[Opening RECORDS SHOWN section]
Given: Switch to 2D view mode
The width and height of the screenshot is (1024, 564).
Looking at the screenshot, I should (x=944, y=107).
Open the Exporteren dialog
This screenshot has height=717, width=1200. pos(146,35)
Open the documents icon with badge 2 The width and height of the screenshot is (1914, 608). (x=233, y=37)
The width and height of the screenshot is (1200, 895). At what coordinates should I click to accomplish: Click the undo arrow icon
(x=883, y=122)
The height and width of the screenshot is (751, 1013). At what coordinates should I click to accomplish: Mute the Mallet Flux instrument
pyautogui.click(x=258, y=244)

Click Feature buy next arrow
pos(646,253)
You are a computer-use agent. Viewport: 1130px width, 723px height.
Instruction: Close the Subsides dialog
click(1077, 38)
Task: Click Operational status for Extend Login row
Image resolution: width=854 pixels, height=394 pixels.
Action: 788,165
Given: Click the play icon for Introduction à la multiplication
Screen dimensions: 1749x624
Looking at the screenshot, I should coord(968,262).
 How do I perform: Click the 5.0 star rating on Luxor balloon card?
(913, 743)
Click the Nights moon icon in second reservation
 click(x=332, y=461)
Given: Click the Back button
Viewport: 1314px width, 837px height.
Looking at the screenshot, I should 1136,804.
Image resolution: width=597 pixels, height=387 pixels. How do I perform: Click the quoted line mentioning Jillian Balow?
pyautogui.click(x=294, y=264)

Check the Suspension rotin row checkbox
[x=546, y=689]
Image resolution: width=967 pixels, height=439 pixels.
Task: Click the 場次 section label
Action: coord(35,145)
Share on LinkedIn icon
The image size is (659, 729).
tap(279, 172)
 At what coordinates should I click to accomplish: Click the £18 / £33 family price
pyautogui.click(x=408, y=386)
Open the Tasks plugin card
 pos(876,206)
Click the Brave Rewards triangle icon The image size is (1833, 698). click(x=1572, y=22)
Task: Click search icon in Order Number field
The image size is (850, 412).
[Closing RECORDS SHOWN section]
Set down exactly what runs from the line containing "Task: Click search icon in Order Number field" through the last line above, both lines included.

Task: Click search icon in Order Number field
The image size is (850, 412).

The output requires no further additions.